*Problem details*.
Say how many lines in the entries contain "agent", giving only the number.

*Provided data*.
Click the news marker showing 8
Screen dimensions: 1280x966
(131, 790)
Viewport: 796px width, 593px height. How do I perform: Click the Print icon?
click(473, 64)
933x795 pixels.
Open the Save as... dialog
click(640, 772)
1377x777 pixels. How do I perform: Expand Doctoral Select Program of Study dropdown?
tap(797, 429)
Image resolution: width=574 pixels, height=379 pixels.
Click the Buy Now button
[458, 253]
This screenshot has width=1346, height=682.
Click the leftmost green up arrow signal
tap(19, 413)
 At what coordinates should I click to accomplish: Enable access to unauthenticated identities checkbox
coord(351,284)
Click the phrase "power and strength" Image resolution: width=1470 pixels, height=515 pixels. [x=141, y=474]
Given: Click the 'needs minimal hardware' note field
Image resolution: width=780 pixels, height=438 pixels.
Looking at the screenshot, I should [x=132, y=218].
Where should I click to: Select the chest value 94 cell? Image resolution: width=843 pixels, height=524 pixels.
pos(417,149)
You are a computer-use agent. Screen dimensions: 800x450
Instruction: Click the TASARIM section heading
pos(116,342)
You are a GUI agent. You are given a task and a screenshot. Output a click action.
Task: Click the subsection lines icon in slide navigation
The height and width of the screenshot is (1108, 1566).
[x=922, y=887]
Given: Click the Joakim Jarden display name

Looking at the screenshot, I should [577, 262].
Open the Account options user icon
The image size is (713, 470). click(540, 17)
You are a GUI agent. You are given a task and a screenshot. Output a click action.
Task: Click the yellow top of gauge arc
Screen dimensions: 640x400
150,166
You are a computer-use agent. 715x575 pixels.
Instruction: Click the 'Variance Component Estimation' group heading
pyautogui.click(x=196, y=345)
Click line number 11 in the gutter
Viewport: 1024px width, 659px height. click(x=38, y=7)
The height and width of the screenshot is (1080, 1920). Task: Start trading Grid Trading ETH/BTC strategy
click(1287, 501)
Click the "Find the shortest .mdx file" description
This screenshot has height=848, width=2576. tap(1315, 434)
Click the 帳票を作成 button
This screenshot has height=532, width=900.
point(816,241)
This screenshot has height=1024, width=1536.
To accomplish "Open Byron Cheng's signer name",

*Output of the exercise*.
4